There are few venues that underline the necessity of that approach than healthcare marketing. The short-term conversion approach to that audience is tacky. People who need healthcare now are in need of urgent care. Marketing to them then is, frankly, horrible. You have to influence people who don’t need you now to choose you someday, when they do.
That’s very different than trying to drive 1,000 sales of your thing over the weekend.
In a way, healthcare marketing is all about that long-term influence. Building a brand and ensuring people are not just aware but predisposed to choose you is an effort in influencing the way they think, not just the decisions they make.
And that is not accomplished with Instagrammers and TikTokers.
Colin Jeffries is not just a healthcare marketer, but one who knows and understands influence marketing … not influencer marketing. And he leverages influence through people who are influential in the communities and with the patients and customers he serves in very interesting ways.
Colin’s day job is as vice-president of marketing for Brightview, a comprehensive addiction treatment provider across several states in the Mid-Atlantic and Mid-West. He’s also the co-host of the Rethink Marketing Podcast.
We dove into the concept of influence marketing (without the R) and the very specific challenges in healthcare marketing that force that segment of the marketing world to have to think about people with influence, not just influencers. He threw out some brilliant concepts and ways to think about influence marketing that might just inspire you to raise your own bar.
Today’s episode is sponsored by my friends at Tagger.
They reached out to me recently and asked me to give their influencer marketing platform a try. I set up a campaign with a client project and kicked the tires. I wasn’t sure an influencer marketing platform could really impress me much anymore, but boy was I wrong.
I was so impressed, I’ve switched to using Tagger for client projects.

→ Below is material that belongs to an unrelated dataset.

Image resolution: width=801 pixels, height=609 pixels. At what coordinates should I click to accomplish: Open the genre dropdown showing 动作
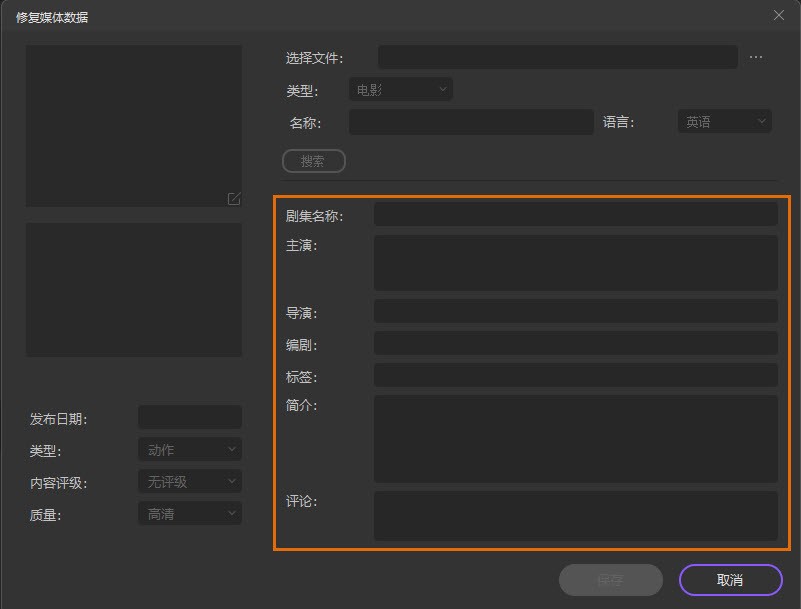tap(189, 450)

Here’s what got me: I didn’t do a demo or training session. I just jumped in and tried to hunt and peck my way to figure it out. Within an hour, I had a campaign set up for a client, a campaign brief loaded, five influencers invited to authorize into the platform for automatic reporting, including Instagram Stories by the way, and two customized reports for my client. One for assessing influencers, the other for measuring the campaign’s success.
The client saw that report and said, “This is what I need to show to senior leadership!” I call that a win-win!
The drag and drop customizable reports took me about five minutes each to set up. And I can either create new ones for each client campaign, or I saved the first two as templates I can plug any client into.
We’ll be talking a lot more about Tagger in the weeks to come here on Winfluence. They’ve just built a better mousetrap. So I’m in.
You can see more at jason.online/tagger.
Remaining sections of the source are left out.